**Exercise inputs**
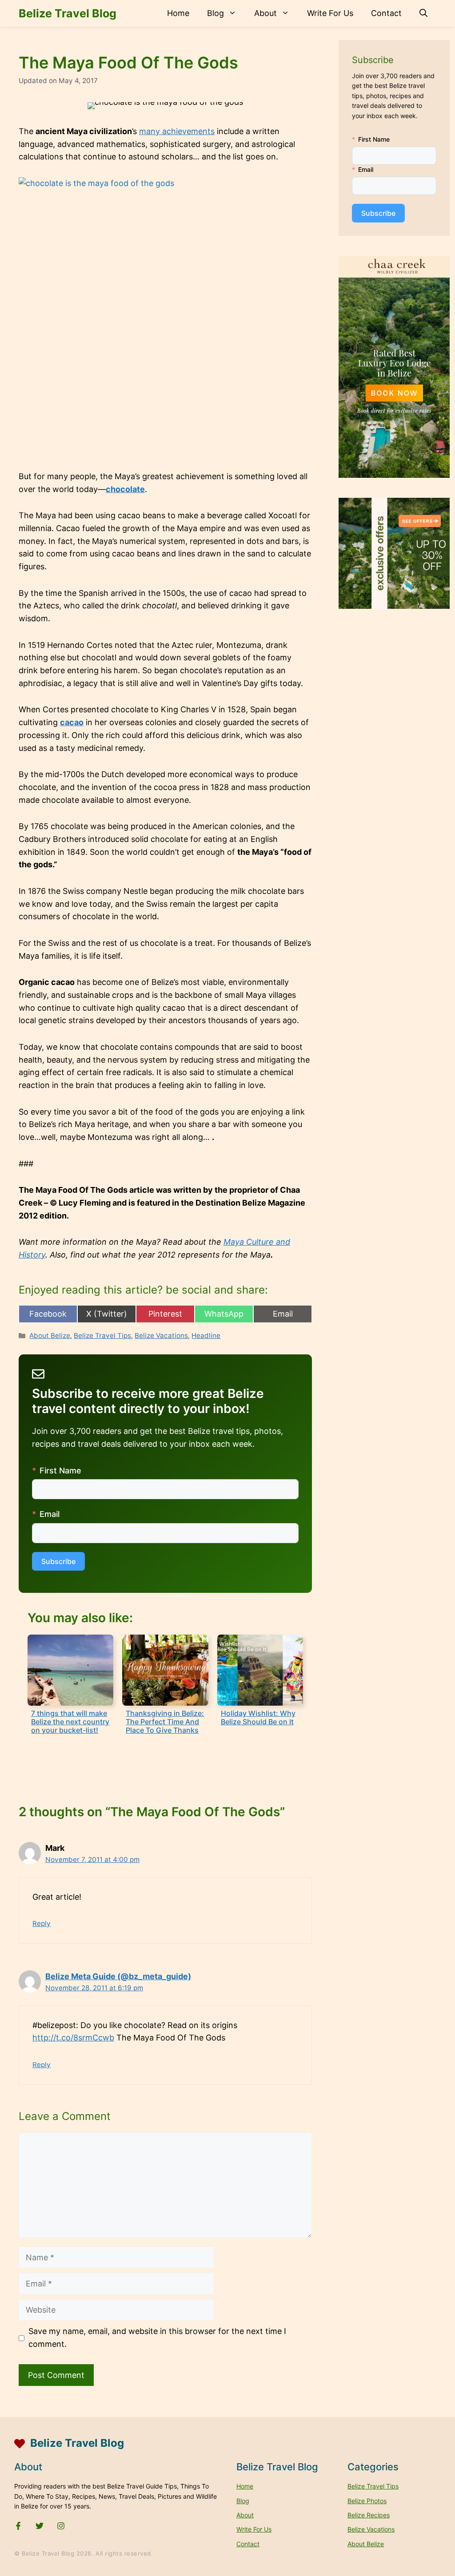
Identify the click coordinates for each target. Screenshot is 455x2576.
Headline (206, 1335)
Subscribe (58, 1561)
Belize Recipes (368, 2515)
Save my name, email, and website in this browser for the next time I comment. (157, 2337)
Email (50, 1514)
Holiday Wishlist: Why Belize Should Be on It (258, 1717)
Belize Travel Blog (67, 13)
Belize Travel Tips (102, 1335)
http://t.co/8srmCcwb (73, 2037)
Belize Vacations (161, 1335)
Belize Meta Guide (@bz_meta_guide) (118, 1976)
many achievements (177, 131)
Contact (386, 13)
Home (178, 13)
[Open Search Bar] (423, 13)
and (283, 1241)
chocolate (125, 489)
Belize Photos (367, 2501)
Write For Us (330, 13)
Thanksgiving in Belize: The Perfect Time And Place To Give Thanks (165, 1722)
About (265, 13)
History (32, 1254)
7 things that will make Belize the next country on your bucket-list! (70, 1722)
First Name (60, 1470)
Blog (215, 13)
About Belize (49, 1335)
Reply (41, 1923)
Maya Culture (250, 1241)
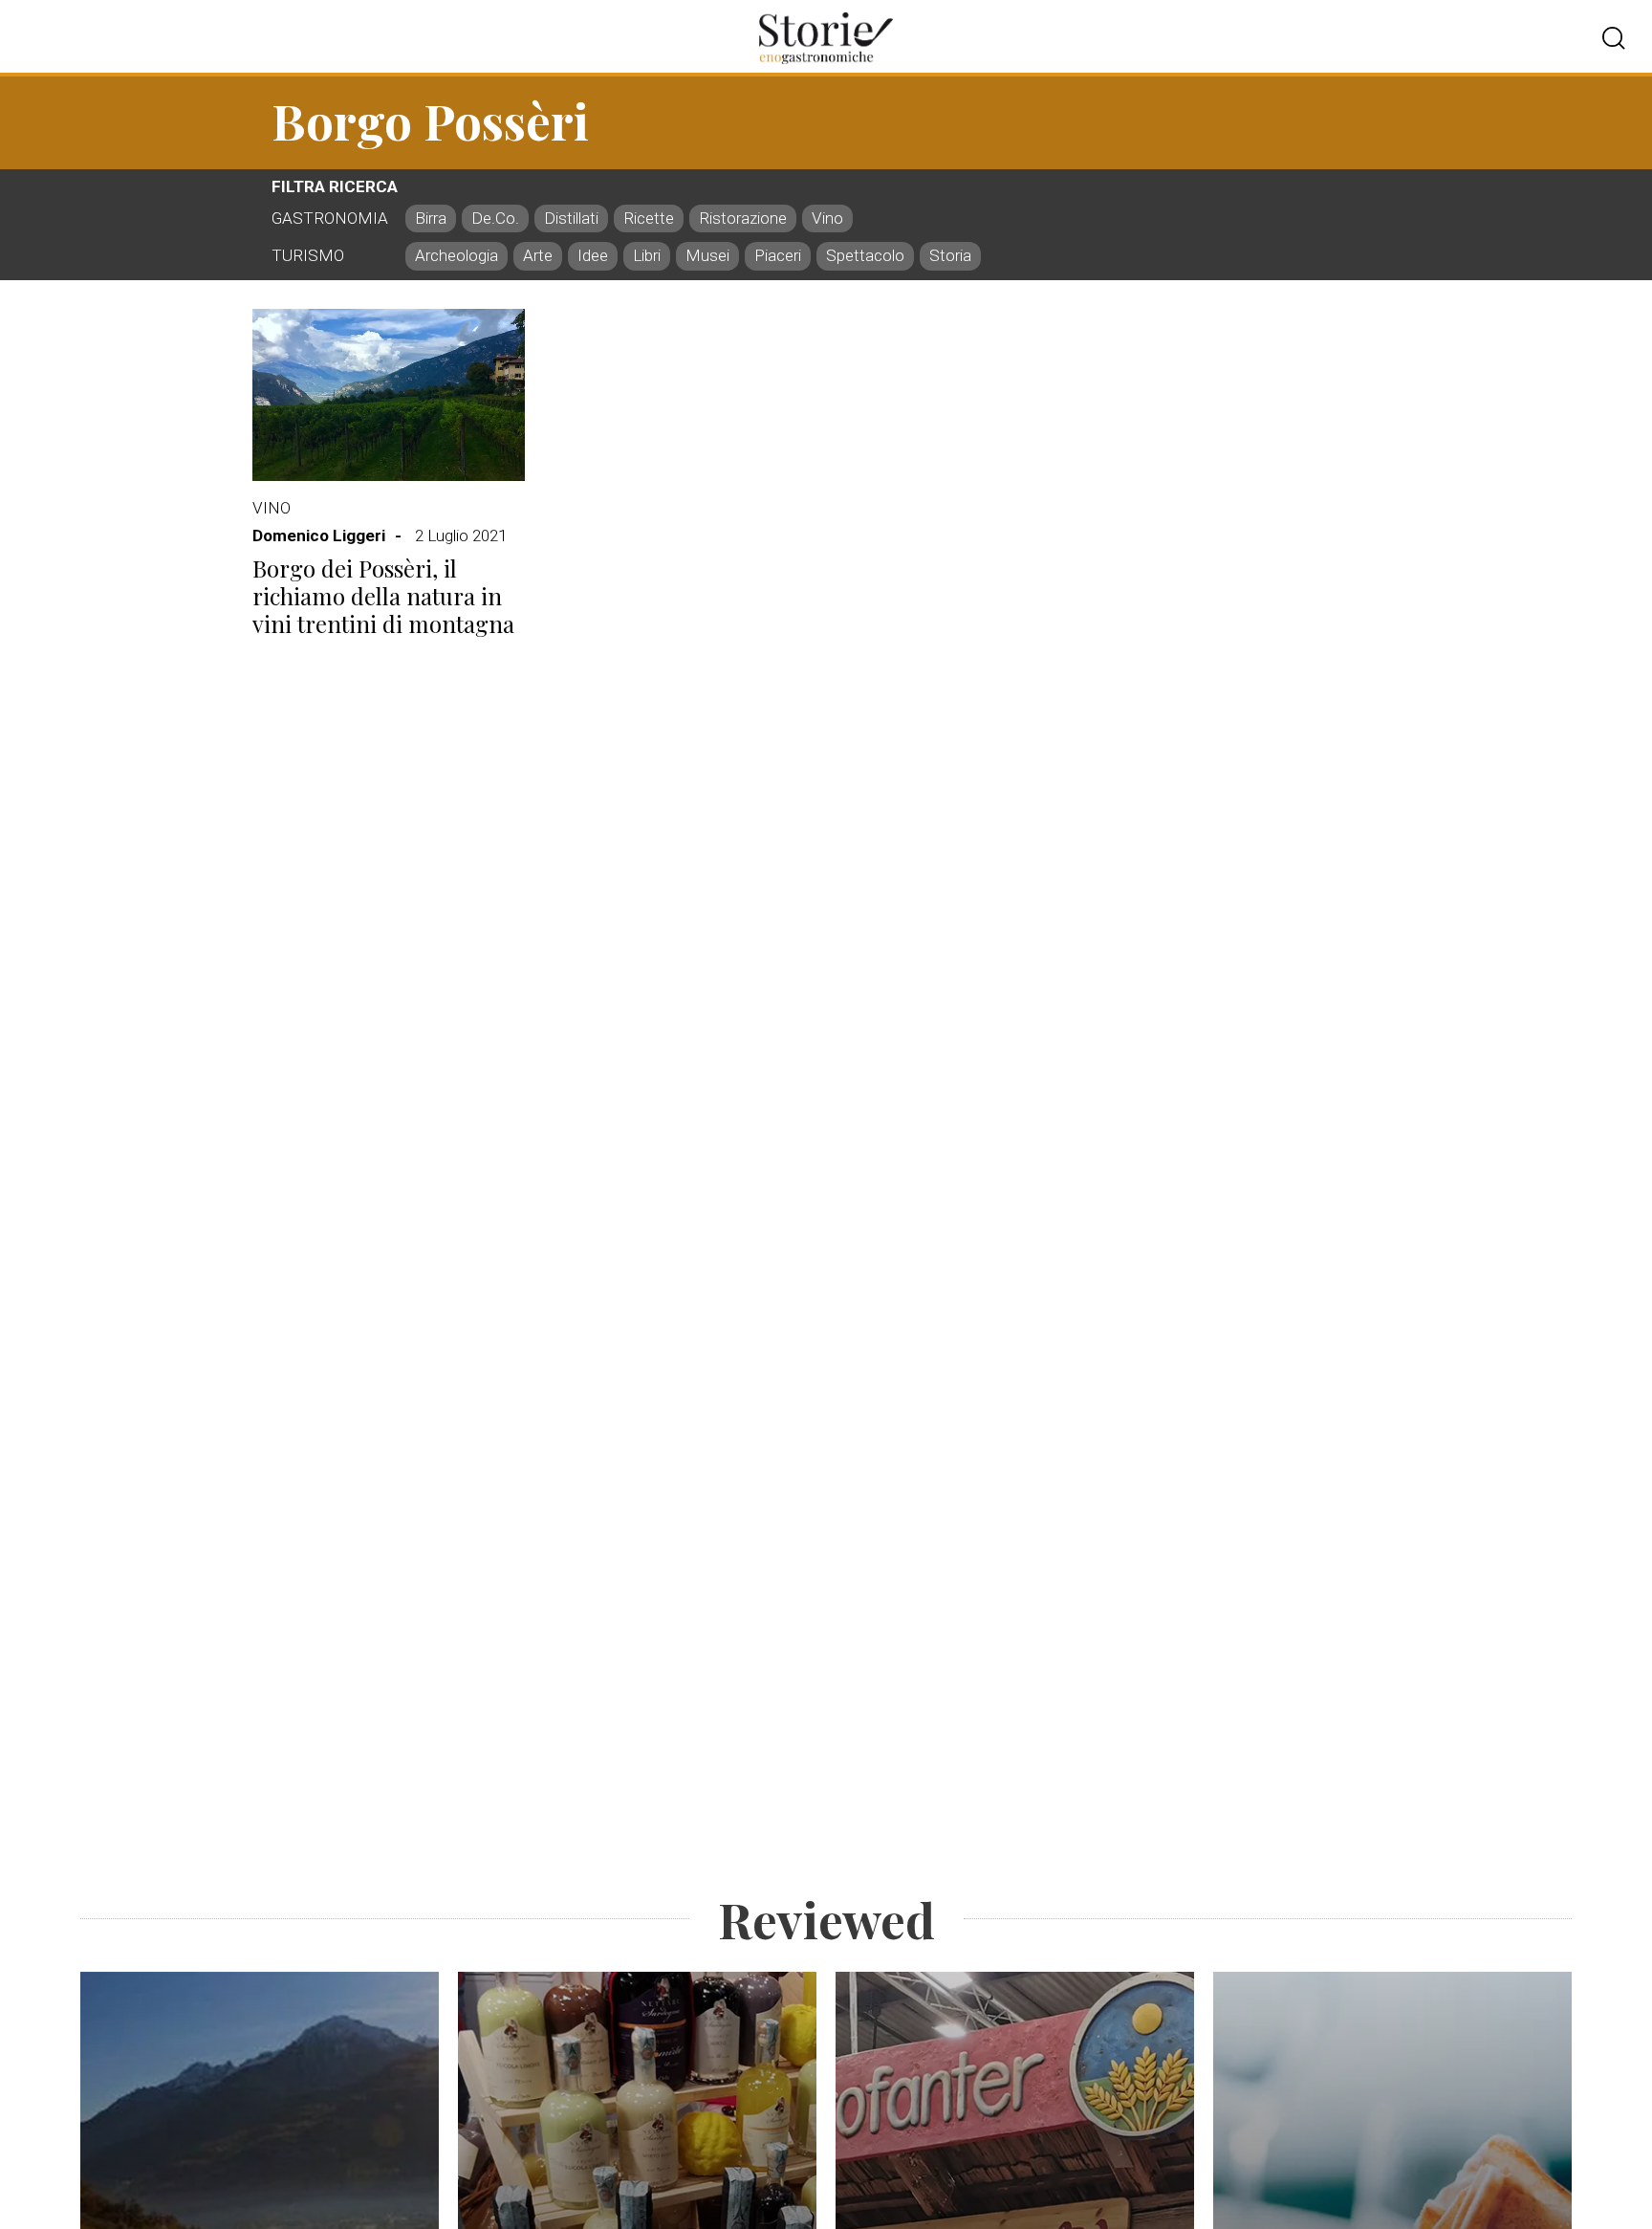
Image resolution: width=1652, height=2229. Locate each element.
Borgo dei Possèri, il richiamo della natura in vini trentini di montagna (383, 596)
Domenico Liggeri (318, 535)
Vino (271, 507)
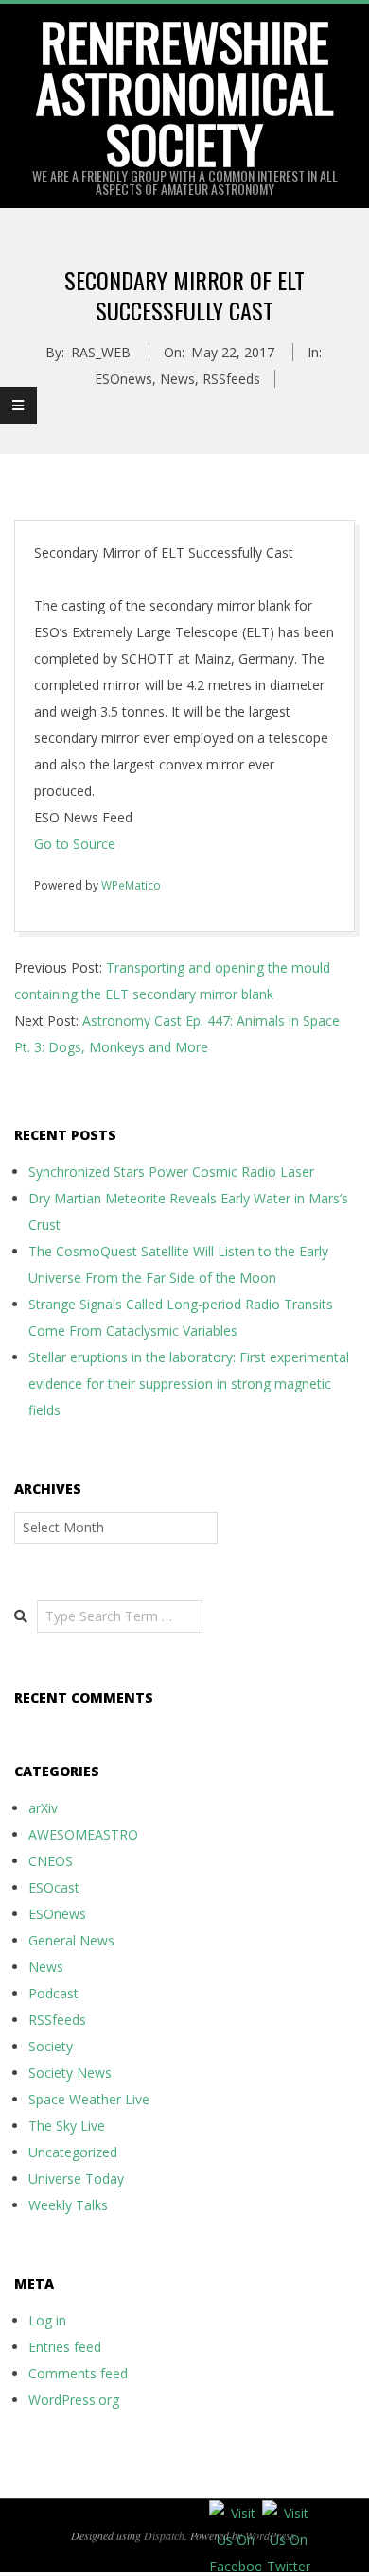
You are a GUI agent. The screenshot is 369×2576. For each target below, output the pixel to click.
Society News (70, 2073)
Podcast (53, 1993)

**What the exercise asks**
Within the listing above, print exactly the stretch beginning at the line that contains "Maya Culture (250, 1241)" and finishing at the line that contains "You are a GUI", ends kept, pictures left out, and nothing more.

**Output below**
Maya Culture (250, 1241)
Image resolution: width=1652, height=2229. Locate each element.
Borgo dei Possèri, il richiamo della natura in vini trentini di montagna (383, 596)
Domenico Liggeri (318, 535)
Vino (271, 507)
You are a GUI agent. The screenshot is 369×2576. For each target below, output the pixel to click.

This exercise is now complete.